The baffle includes one or more partitions comprising at least one
inlet and at least one outlet for the cooling fluid flow. The
electrical machine also includes a rotor comprising a rotor core,
wherein the rotor disposed concentrically either inside or outside
of the stator.
DRAWINGS
[0009] These and other features, aspects, and advantages of the
present invention will become better understood when the following
detailed description is read with reference to the accompanying
drawings in which like characters represent like parts throughout
the drawings, wherein:
[0010] FIG. 1 is a diagrammatic illustration of an electrical
machine including a cooling system in accordance with an embodiment
of the invention;
[0011] FIG. 2 is a schematic illustration of a single baffle
configuration in accordance with an embodiment of the
invention;
[0012] FIG. 3 is a schematic illustration of a dual baffle
configuration in accordance with an embodiment of the
invention;
[0013] FIG. 4 is a schematic illustration of a quad baffle
configuration in accordance with an embodiment of the
invention;
[0014] FIG. 5 is a schematic illustration of opposing sides of a
stator in the PM machine of FIG. 1 including baffles in accordance
with an embodiment of the invention;
[0015] FIG. 6 is a schematic illustration of the opposing sides in
FIG. 5 disposed upon each other; and
[0016] FIG. 7 is a flow chart representing steps in a method for
cooling regions of interest in an electrical machine in accordance
with an embodiment of the invention.

= = = =

__TASKS FOR THIS EXERCISE__
(A) Quote the passage on cooling an electrical machine word for word, from "The baffle includes" up to and including "of the stator.".
(B) In the passage on cooling an electrical machine, what does FIG. 3 show?
(C) Pick up the passage on cooling an electrical machine right after its last sentence and keep writing.

__DATASET EXTRACT__
= = = =

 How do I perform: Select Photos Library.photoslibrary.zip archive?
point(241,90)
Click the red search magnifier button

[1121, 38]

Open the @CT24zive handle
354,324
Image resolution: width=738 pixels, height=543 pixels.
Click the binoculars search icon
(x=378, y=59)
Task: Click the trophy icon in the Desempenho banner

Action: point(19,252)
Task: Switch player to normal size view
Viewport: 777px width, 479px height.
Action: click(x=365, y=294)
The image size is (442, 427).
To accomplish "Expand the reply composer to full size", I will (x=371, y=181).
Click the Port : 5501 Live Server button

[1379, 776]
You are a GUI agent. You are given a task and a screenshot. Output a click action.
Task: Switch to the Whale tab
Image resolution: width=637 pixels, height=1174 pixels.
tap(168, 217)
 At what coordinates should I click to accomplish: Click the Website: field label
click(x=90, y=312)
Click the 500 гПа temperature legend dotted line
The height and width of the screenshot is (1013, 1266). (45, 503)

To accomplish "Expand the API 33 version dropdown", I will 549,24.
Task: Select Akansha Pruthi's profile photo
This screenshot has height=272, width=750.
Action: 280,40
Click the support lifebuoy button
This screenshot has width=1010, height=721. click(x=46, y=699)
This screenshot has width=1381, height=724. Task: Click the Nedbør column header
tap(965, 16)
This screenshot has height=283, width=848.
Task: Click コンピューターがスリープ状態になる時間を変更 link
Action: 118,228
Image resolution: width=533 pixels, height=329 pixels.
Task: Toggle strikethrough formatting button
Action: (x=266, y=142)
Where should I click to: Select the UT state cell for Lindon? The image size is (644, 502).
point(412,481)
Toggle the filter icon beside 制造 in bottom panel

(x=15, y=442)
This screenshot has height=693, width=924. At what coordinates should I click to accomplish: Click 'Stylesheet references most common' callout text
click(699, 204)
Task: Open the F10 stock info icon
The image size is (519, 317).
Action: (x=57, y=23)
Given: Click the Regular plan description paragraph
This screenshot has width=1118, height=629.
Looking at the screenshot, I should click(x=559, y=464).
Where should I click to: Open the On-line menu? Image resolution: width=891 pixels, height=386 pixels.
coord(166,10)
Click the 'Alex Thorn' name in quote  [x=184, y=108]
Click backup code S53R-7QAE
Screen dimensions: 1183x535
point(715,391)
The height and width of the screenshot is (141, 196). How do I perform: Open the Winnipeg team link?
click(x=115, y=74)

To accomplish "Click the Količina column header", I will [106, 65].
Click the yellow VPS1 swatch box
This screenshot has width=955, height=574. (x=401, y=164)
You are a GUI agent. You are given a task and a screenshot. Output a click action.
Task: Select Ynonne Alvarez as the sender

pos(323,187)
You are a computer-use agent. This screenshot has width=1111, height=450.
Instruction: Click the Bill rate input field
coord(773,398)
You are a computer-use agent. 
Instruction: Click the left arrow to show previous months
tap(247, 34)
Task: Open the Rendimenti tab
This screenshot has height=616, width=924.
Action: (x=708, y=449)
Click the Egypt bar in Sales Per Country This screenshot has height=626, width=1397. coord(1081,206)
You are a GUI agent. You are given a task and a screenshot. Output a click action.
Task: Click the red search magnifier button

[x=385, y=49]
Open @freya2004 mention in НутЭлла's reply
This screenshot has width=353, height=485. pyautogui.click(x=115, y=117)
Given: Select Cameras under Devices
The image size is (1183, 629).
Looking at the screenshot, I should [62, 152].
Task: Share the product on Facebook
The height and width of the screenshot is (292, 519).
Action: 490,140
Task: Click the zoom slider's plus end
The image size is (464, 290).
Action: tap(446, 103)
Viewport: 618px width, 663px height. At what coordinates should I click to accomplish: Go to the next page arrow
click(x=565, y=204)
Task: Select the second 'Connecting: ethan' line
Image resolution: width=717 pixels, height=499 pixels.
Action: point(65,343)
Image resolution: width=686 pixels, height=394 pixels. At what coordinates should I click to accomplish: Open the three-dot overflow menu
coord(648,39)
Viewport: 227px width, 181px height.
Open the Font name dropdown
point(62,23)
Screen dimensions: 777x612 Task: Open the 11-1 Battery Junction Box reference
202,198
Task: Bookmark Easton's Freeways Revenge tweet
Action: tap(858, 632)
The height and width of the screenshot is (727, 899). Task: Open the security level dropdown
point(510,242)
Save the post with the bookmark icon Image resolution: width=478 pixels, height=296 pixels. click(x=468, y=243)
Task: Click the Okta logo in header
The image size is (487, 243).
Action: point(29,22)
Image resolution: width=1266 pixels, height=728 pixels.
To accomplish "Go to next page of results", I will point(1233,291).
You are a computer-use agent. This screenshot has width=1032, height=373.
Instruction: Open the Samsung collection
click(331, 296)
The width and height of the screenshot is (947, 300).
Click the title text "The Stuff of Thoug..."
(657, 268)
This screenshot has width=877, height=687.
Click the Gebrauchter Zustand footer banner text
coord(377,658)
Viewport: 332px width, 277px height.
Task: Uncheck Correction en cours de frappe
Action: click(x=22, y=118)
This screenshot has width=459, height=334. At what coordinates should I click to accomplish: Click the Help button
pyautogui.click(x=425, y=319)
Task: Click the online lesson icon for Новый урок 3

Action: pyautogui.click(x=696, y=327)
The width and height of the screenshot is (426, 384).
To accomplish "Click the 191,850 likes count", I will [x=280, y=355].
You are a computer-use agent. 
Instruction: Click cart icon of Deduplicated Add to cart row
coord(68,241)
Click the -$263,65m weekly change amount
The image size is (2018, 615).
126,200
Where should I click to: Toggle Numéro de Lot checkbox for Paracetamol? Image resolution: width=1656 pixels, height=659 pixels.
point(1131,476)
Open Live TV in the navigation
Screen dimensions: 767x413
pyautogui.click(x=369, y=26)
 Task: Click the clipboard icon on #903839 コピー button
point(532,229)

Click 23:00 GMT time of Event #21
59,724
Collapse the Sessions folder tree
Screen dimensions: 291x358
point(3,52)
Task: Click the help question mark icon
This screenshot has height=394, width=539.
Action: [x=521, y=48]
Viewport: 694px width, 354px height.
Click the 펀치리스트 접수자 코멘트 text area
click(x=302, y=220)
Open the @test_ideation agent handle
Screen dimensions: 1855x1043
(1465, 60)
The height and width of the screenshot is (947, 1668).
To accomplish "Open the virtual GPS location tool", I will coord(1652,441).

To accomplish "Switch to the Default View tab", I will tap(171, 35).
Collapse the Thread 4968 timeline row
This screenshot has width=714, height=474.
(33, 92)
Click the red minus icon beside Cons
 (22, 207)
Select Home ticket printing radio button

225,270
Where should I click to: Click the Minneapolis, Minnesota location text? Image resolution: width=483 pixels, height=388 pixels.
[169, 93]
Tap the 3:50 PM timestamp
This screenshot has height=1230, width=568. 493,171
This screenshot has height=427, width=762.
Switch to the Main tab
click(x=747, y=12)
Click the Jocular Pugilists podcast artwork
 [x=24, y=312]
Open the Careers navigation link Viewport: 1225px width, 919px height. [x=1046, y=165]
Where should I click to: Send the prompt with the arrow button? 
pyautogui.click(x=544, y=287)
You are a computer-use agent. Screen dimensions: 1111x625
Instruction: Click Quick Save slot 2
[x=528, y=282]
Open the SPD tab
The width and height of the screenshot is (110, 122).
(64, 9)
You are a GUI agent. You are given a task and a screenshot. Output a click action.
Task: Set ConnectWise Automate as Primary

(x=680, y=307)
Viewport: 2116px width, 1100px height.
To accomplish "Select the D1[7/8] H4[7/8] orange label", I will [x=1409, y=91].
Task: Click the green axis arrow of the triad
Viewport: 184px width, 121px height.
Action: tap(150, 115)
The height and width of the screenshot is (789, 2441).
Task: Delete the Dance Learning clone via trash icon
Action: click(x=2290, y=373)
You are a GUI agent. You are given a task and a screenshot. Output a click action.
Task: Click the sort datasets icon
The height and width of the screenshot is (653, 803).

= = = =

__ANSWERS TO THE EXERCISES__
(A)
The baffle includes one or more partitions comprising at least one
inlet and at least one outlet for the cooling fluid flow. The
electrical machine also includes a rotor comprising a rotor core,
wherein the rotor disposed concentrically either inside or outside
of the stator.

(B) A schematic illustration of a dual baffle configuration.

(C)
DETAILED DESCRIPTION
[0017] As discussed in detail below, embodiments of the invention
are directed to a system and method for thermal management in
electrical machines. The system and method include a cooling
technique employing one or more baffles arranged such that an
optimal cooling path is provided around endwindings.
[0018] FIG. 1 is a diagrammatic illustration of a permanent magnet
(PM) machine 10 including an improved cooling system. A
non-limiting example of the machine 10 includes a generator. The PM
machine 10 includes a stator 12 having a stator core 14. In one
non-limiting example, the stator core 14 defines multiple
step-shaped stator slots 16 including multiple fractional-slot
concentrated windings 18 wound within the step-shaped stator slots
16. The fractional-slot concentrated windings provide magnetic and
physical decoupling between various phases and coils of the PM
machine 10. In the illustrated embodiment, the step-shaped stator
slots 16 have a two step configuration. In other embodiments, the
step-shaped stator slots 16 may include more than two steps. In a
particular embodiment, the fractional-slot concentrated windings 18
are wound radially inward on a first step of the two-step
configuration and radially outward on a second step of the two-step
configuration. In another embodiment, armature windings are
disposed inside the slots 16. In another embodiment, the
fractional-slot concentrated windings comprise multiple Litz
wires.
[0019] At least one slot wedge 22 closes an opening of a respective
one of the step-shaped stator slots 16. This enables adjusting the
leakage inductance in the PM machine 10. In an example, the leakage
inductance is in a range between about 100 .mu.H to about 110
.mu.H. In one embodiment, the slot wedge includes an iron epoxy
resin. Other suitable slot wedge materials, include without
limitation, nonmagnetic materials, ceramics, and epoxy.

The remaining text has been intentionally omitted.